> **Directive**:
Retype, character for character, the part of the entries that runs from their very beginning through the line containing "Looking at the image, I should click on (577, 240).".

> **Excerpted records**:
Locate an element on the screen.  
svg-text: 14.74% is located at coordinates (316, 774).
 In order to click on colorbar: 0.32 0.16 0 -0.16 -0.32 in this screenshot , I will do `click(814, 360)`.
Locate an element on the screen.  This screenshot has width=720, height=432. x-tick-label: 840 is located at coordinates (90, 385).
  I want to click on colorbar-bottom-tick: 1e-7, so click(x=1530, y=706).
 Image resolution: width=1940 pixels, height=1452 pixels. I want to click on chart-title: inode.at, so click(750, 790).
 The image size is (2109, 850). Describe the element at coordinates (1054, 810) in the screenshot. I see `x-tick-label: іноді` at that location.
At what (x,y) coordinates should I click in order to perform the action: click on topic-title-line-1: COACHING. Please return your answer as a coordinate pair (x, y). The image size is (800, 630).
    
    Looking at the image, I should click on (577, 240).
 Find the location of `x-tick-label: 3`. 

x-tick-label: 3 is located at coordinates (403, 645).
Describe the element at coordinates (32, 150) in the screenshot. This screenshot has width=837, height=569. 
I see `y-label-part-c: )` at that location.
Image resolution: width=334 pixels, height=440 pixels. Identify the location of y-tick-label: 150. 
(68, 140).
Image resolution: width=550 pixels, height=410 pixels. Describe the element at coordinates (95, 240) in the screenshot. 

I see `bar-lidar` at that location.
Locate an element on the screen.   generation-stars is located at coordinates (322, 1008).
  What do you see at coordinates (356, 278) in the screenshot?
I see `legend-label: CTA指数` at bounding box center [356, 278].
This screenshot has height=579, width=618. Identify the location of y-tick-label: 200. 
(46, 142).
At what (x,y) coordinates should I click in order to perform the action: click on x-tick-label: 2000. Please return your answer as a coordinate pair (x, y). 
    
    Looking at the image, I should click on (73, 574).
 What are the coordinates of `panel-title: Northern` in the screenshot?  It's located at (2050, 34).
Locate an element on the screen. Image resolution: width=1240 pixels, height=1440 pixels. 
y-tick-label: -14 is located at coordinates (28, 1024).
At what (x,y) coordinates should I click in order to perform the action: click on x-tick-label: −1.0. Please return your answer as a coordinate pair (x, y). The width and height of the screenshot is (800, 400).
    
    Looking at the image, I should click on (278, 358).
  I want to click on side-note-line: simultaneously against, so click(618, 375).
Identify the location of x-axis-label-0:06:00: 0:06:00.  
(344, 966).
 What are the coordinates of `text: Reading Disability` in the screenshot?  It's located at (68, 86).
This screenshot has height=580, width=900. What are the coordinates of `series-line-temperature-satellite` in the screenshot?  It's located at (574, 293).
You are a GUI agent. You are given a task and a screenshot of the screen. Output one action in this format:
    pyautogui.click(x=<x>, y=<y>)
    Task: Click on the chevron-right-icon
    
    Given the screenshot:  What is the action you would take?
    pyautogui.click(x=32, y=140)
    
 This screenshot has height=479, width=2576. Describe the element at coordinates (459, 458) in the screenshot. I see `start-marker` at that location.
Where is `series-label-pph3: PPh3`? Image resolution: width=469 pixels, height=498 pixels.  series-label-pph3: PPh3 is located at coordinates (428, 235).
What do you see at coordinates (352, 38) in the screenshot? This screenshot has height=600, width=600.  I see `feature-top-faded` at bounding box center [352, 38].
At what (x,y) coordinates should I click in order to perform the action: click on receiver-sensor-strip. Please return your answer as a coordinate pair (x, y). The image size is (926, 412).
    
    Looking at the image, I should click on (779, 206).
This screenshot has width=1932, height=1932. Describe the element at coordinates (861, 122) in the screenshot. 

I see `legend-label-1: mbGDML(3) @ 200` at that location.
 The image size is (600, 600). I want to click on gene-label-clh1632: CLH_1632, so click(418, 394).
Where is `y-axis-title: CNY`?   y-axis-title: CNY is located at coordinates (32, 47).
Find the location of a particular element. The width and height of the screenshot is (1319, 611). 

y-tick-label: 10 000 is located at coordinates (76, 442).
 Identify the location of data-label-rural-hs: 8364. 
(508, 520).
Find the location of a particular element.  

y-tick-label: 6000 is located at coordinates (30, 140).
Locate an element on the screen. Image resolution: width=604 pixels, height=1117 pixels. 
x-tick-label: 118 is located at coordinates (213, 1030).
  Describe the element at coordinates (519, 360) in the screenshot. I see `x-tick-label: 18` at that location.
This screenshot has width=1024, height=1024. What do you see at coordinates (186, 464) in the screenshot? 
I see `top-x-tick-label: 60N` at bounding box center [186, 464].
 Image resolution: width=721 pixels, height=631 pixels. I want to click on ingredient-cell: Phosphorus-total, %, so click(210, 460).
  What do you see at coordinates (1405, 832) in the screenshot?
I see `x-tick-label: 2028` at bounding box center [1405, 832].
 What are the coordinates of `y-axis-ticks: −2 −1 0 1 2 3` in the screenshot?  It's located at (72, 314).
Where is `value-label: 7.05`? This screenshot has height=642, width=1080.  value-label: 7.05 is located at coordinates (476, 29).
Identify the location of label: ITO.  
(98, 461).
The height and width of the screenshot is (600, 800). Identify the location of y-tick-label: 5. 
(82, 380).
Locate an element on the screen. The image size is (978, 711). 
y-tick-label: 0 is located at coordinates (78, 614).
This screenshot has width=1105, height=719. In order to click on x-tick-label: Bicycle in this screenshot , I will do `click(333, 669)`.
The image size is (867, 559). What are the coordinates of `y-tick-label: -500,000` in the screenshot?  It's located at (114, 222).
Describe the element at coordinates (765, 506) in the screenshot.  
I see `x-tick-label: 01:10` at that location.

> **Exercise result**:
Locate an element on the screen.  
svg-text: 14.74% is located at coordinates (316, 774).
 In order to click on colorbar: 0.32 0.16 0 -0.16 -0.32 in this screenshot , I will do `click(814, 360)`.
Locate an element on the screen.  This screenshot has width=720, height=432. x-tick-label: 840 is located at coordinates (90, 385).
  I want to click on colorbar-bottom-tick: 1e-7, so click(x=1530, y=706).
 Image resolution: width=1940 pixels, height=1452 pixels. I want to click on chart-title: inode.at, so click(750, 790).
 The image size is (2109, 850). Describe the element at coordinates (1054, 810) in the screenshot. I see `x-tick-label: іноді` at that location.
At what (x,y) coordinates should I click in order to perform the action: click on topic-title-line-1: COACHING. Please return your answer as a coordinate pair (x, y). The image size is (800, 630).
    
    Looking at the image, I should click on (577, 240).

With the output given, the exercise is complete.